ASX: July jolly. Give Mexico's land back. Italian Job.
Wry & Dry thought that the Republican Presidential Nomination BBQ couldn't be beaten for internecine strife. And for a while it looked as though the Democrat's Nomination BBQ would outdo the Balkans in tribal feuding, as the narcissist-left felt betrayed by socialist Sanders not winning.
But then there was a burst of love-ins, à la Woodstock 1969*. Yes, and wasn't it awful to witness The Hug? Imagine the figurines: Clinton & Sanders; Clinton & Clinton and then Clinton & Obama.
So now the actual battle begins between the two most unpopular presidential candidates of all time. Gloom.
And now, the less important news of the week in this week's bumper edition:
The only policy with which wannabee US President Trump has been consistent is the building of Trump Wall, the 12 metre high barrier between Mexico and the Yoo-ess-ay.
W&D has done the research: the border is some 3,200 kilometres long (roughly the distance from Melbourne to Darwin, as the blow flies), but because of natural barriers (e.g. the Rio Grande) a wall of just about 1,600 kilometres will do the trick (think Melbourne to Brisbane).
So, let's build a wall from Melbourne to Brisbane. How feasible is that?

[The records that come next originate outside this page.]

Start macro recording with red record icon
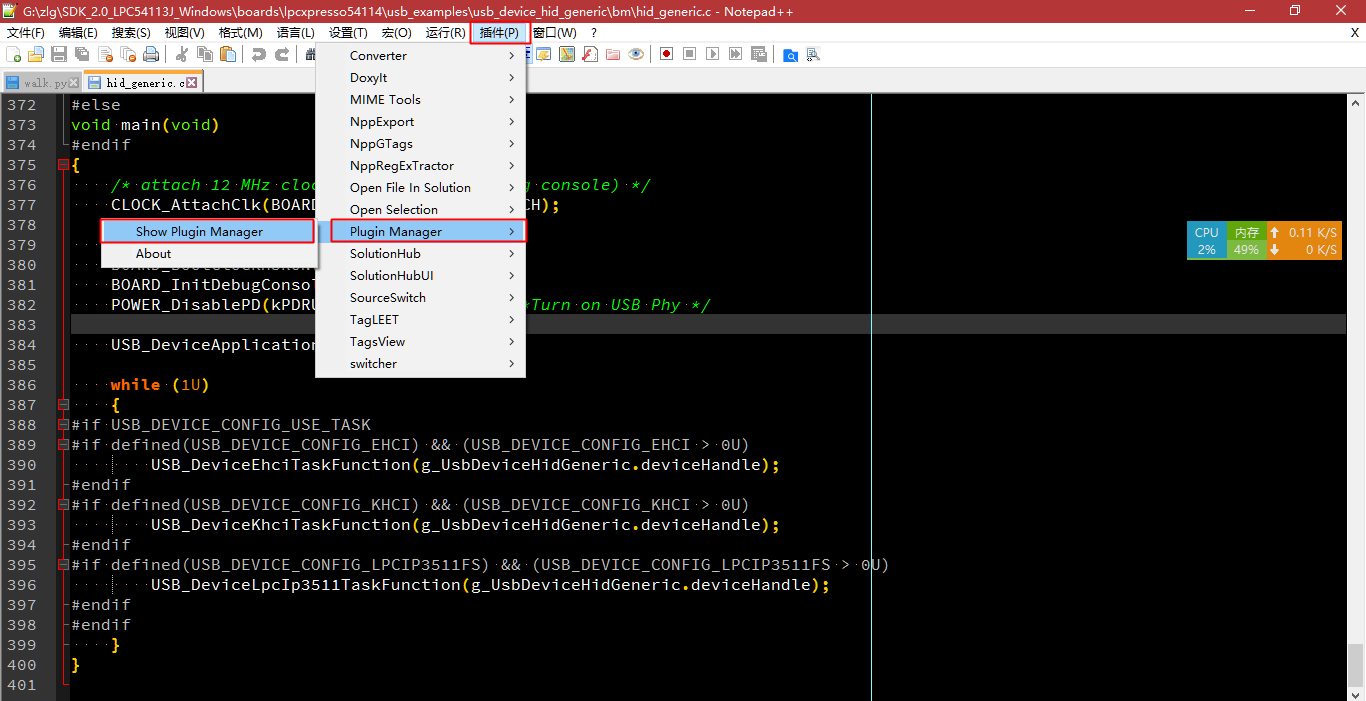The width and height of the screenshot is (1366, 701). tap(666, 54)
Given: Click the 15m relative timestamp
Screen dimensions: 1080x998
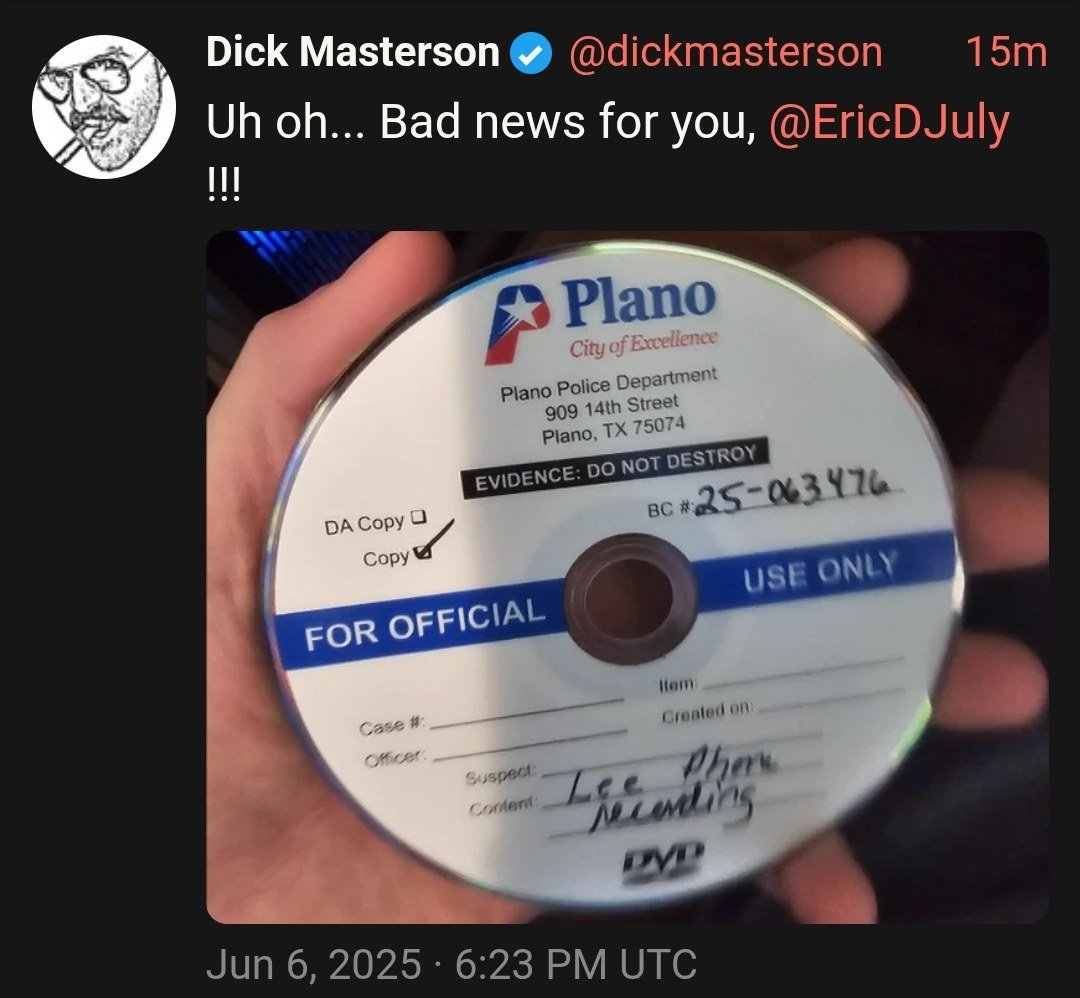Looking at the screenshot, I should 1006,52.
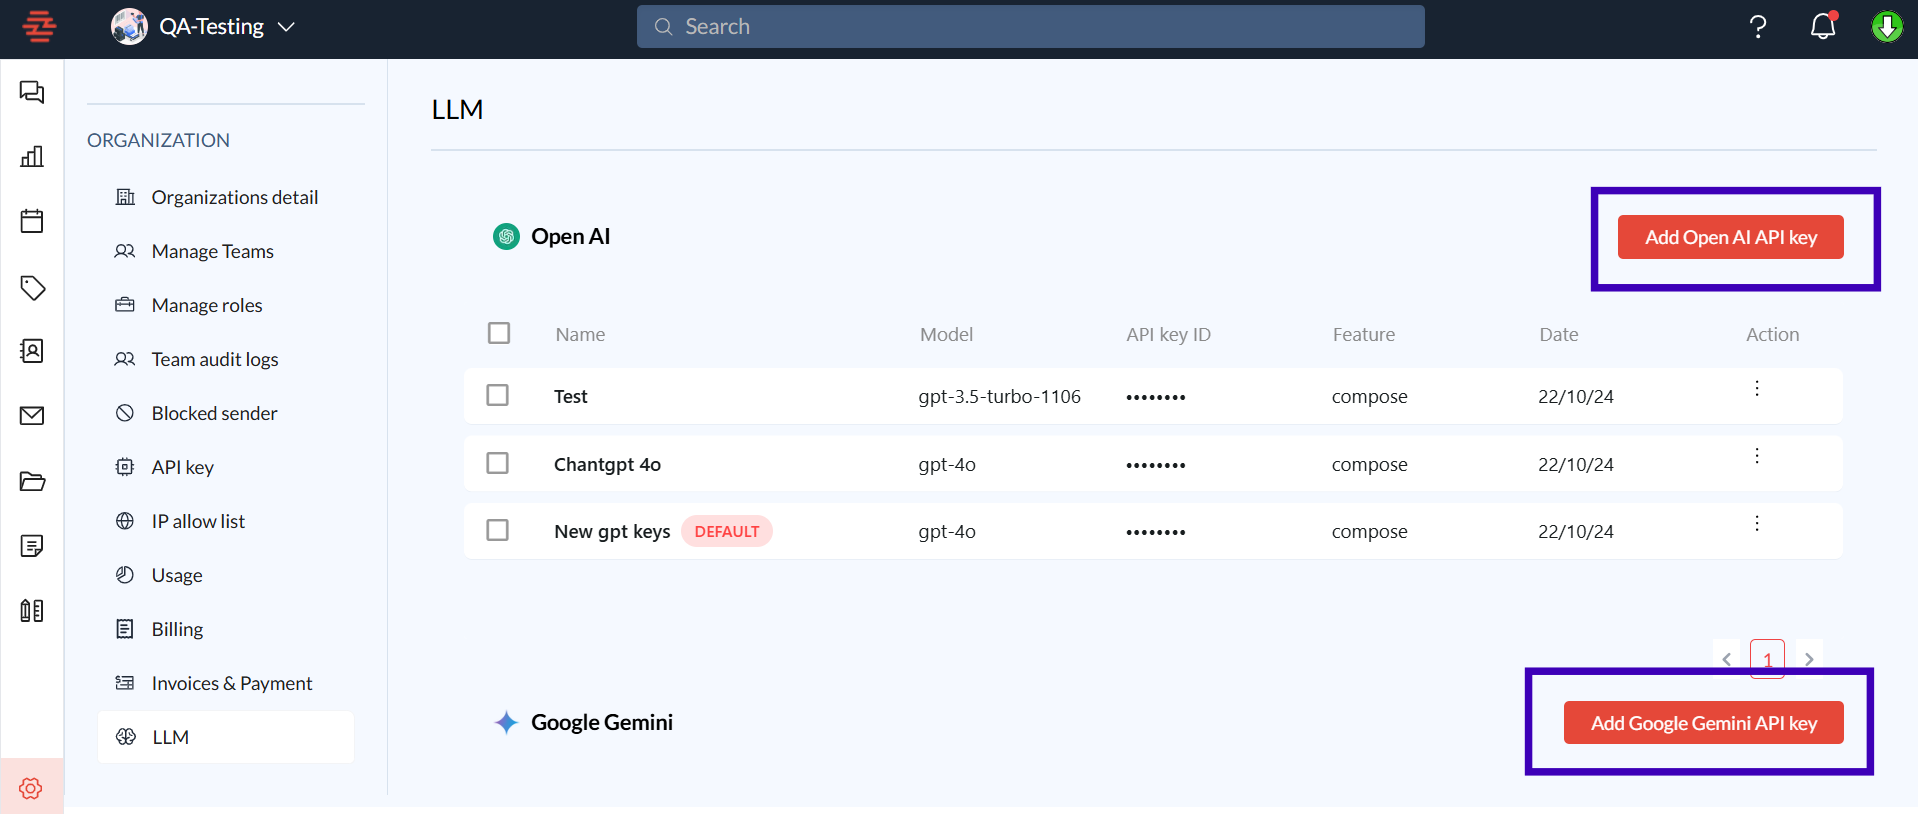Open action menu for New gpt keys
This screenshot has width=1918, height=814.
click(x=1756, y=523)
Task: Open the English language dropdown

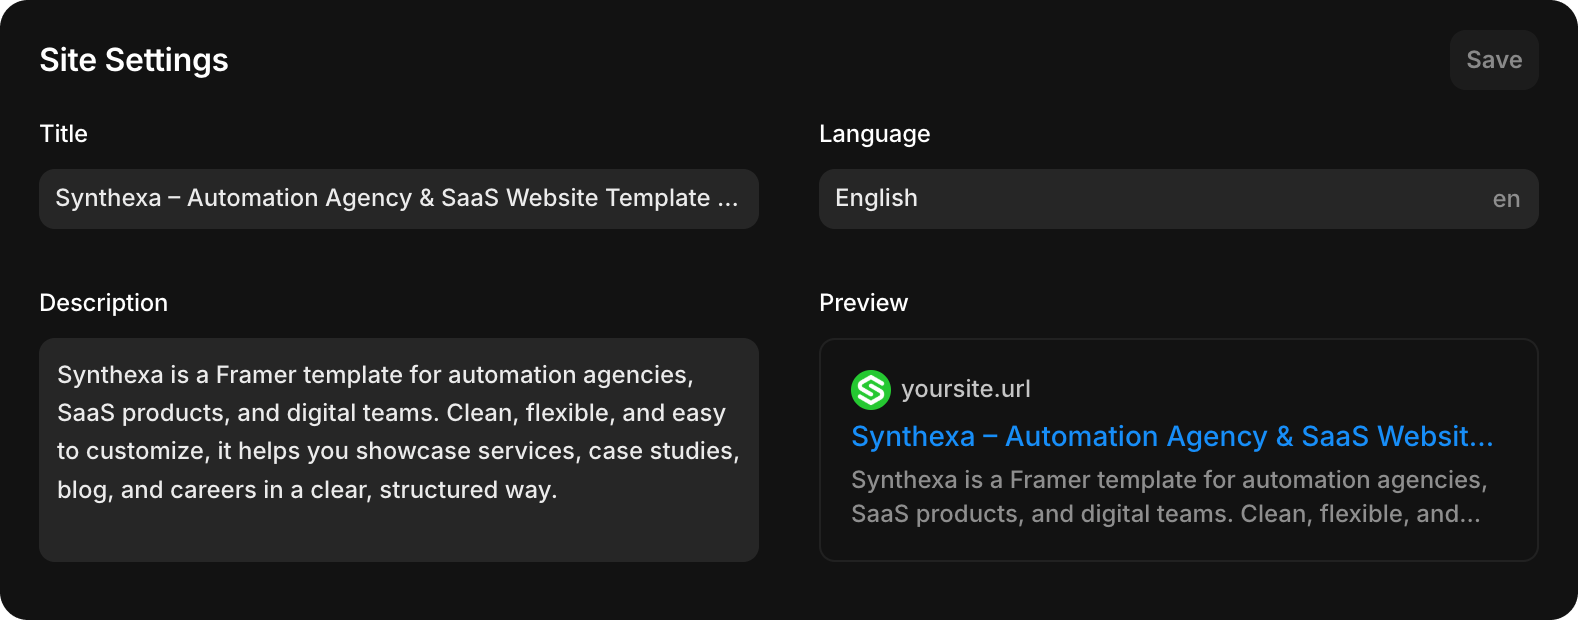Action: click(1179, 199)
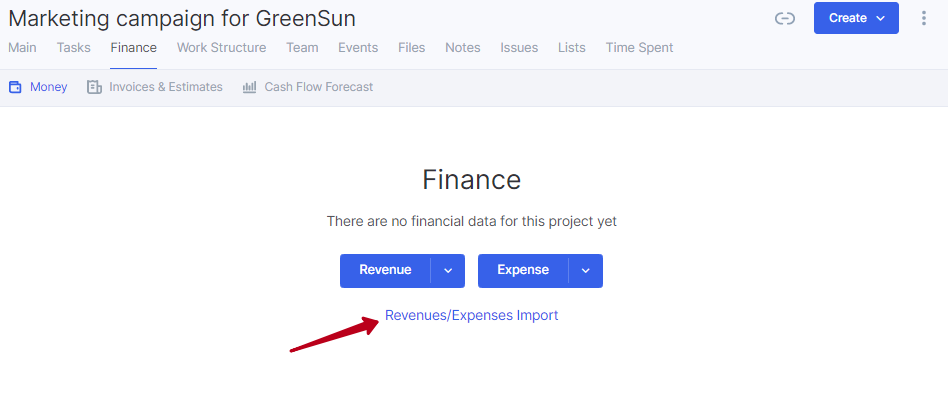
Task: Click the Invoices & Estimates document icon
Action: click(94, 87)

The problem is actually not the building of the wall. If America can put a man on the moon, etc, etc... And there is no CFMEU in the US. The problem is getting the Mexicans to pay for it, as Herr Trump wishes. See more on south of the border, later.
William Shorten, newly re-installed leader of the Federal Opposition, had more wannabee ministers than available chairs. So rather than exclude from the game those who didn't have a chair when the music stops, he simply increased the number of chairs!
Hang on. The laws caps at 30 the number of ministerial chairs the occupants of which get paid an extra $40,000 for being a minister/ shadow minister. To keep his paymasters happy, William had to keep Kim Carr, that aging rock star of the left, and also add the voluble Sam Dastyari. Which meant the talented, but factionally non-aligned, Andrew Leigh, found that when the music stopped he had kept his shadow ministry but his chair was separate from the other 30. And so takes a $40,000 pay cut.
Surely a union wouldn't stand for such a demotion: same job, $40,000 less. W&D's ear is to the ground, eye to the keyhole, waiting to hear of industrial disputation.
Last week's purge in Turkey has consequences. The general in charge of Turkey's second army, who is entrusted with securing Turkey’s southern borders, is in jail for his alleged particpation with the failed coup. So too are most of the commanders of combat units on Syria’s border. They are among more than 100 generals and admirals and 9,000 security personnel arrested since the coup attempt.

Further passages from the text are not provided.